This page contains a potted history of Monks Wood, the wood not the research station. We will build on this page with the newest entries at the top.

February 2009.  The following article was written in the 1980s and sparrowhawks can now be seen at Monks Wood on an almost daily basis. Professor Ian Newton FRS, the leading authority and author of many books on this species, was based at Monks Wood for several decades, until we closed in 2009.


The sparrowhawk is a secretive bird which breeds in woodland and hunts small birds.  It is often confused with the commoner Kestrel, which is frequently seen hovering over the grass verges of motorways in search of mice.


Sparrowhawks used to breed commonly in the woods of Cambridgeshire, but died out in the 1950’s when organochlorine pesticides came into wide use. Over the years these pesticides have been phased out, with less harmful ones replacing them, and sparrowhawks have now begun to come back.

At Monks Wood NNR, a sparrowhawk nest was found in 1984 – the first for 25 years!The birds have bred there for three successive years since, and have also spread to occupy other woods in the area.Sparrowhawks are increasing throughout the rest of Britain, but because of the large amounts of pesticides used in Cambridgeshire, it was one of the last areas of Britain to be recolonised.The hawks still have small residues of the harmful organochlorine pesticides in their bodies, but not sufficient to prevent them breeding and surviving. 

The organochlorine group of pesticides contains DDT, Aldrin, Dieldrin and Heptachlor among others, and have been banned from much of Europe by EEC legislation, because of harmful effects on wildlife and concerns over human health.  These findings are just some of the results of research by scientists at Monks Wood Experimental Station, who have been studying the sparrowhawk for over 20 years.
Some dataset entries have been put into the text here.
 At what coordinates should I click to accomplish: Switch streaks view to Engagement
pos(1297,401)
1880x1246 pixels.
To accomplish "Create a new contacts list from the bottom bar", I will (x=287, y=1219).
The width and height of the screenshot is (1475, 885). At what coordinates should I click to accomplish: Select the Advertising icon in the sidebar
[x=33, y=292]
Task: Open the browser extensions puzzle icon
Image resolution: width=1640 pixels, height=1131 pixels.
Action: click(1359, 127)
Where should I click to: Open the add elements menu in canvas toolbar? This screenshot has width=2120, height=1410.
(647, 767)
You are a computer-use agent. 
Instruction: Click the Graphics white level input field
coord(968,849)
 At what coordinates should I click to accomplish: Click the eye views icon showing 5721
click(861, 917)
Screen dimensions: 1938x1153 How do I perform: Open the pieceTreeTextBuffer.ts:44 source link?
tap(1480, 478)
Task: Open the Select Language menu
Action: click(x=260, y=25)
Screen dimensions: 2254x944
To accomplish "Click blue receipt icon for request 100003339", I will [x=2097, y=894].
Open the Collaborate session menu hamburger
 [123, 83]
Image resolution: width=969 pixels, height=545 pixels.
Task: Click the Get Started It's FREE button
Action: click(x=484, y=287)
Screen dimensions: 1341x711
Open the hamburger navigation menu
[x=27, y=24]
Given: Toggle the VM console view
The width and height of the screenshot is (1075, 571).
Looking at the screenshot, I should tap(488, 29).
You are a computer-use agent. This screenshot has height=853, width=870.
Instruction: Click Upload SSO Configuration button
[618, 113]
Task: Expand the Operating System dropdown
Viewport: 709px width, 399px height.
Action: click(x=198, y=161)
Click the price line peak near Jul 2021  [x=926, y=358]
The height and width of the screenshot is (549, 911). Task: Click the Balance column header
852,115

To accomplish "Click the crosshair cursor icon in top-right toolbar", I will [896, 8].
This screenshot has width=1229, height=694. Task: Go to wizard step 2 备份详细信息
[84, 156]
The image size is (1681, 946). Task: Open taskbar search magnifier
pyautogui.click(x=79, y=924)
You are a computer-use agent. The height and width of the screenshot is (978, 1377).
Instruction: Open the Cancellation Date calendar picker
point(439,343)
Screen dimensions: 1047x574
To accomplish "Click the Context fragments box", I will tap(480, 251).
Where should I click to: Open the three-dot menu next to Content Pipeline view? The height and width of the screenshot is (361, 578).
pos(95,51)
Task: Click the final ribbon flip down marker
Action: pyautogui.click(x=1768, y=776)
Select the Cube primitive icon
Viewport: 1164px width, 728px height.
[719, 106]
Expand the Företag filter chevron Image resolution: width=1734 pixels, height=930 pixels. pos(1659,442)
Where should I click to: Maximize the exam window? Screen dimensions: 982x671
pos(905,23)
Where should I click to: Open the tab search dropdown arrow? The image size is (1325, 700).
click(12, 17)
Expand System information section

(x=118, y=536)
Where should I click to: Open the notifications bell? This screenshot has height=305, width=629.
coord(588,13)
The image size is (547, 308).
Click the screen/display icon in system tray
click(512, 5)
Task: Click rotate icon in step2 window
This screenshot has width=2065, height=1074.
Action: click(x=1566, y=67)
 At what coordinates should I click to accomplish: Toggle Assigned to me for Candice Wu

The experimental station at Monks Wood is one of six stations that make up the Institute of Terrestrial Ecology (ITE). ITE’s work is concerned with the natural interactions of plants and animals, and the effects of human activities on the environment.The results of this research are available to the government, and to organisations responsible for the protection, management and wise use of Britains natural resources.